◆ **Text and element pointing items**:

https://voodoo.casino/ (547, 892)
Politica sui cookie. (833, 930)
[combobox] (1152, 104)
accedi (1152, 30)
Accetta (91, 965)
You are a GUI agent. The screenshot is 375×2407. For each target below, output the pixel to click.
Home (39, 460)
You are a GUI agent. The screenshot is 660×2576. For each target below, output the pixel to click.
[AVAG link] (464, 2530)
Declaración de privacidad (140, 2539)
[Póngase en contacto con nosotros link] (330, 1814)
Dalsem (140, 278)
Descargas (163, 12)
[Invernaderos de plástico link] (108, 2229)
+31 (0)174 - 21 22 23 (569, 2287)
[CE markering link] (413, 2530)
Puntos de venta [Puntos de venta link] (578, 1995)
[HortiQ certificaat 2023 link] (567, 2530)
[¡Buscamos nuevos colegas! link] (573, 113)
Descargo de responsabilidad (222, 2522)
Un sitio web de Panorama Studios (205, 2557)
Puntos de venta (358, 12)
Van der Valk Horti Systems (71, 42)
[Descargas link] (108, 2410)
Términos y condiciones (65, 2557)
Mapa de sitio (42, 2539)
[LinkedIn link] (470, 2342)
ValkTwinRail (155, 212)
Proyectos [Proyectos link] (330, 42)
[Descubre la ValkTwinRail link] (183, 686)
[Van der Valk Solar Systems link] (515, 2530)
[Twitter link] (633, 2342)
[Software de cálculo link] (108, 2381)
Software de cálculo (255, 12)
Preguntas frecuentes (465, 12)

◆ **REQUIREMENT**: Recast every item above as a JSON list of strings, with each line as its own string and blank lines omitted.

◆ **WRITTEN ANSWER**:
[
  "https://voodoo.casino/ (547, 892)",
  "Politica sui cookie. (833, 930)",
  "[combobox] (1152, 104)",
  "accedi (1152, 30)",
  "Accetta (91, 965)",
  "You are a GUI agent. The screenshot is 375×2407. For each target below, output the pixel to click.",
  "Home (39, 460)",
  "You are a GUI agent. The screenshot is 660×2576. For each target below, output the pixel to click.",
  "[AVAG link] (464, 2530)",
  "Declaración de privacidad (140, 2539)",
  "[Póngase en contacto con nosotros link] (330, 1814)",
  "Dalsem (140, 278)",
  "Descargas (163, 12)",
  "[Invernaderos de plástico link] (108, 2229)",
  "+31 (0)174 - 21 22 23 (569, 2287)",
  "[CE markering link] (413, 2530)",
  "Puntos de venta [Puntos de venta link] (578, 1995)",
  "[HortiQ certificaat 2023 link] (567, 2530)",
  "[¡Buscamos nuevos colegas! link] (573, 113)",
  "Descargo de responsabilidad (222, 2522)",
  "Un sitio web de Panorama Studios (205, 2557)",
  "Puntos de venta (358, 12)",
  "Van der Valk Horti Systems (71, 42)",
  "[Descargas link] (108, 2410)",
  "Términos y condiciones (65, 2557)",
  "Mapa de sitio (42, 2539)",
  "[LinkedIn link] (470, 2342)",
  "ValkTwinRail (155, 212)",
  "Proyectos [Proyectos link] (330, 42)",
  "[Descubre la ValkTwinRail link] (183, 686)",
  "[Van der Valk Solar Systems link] (515, 2530)",
  "[Twitter link] (633, 2342)",
  "[Software de cálculo link] (108, 2381)",
  "Software de cálculo (255, 12)",
  "Preguntas frecuentes (465, 12)"
]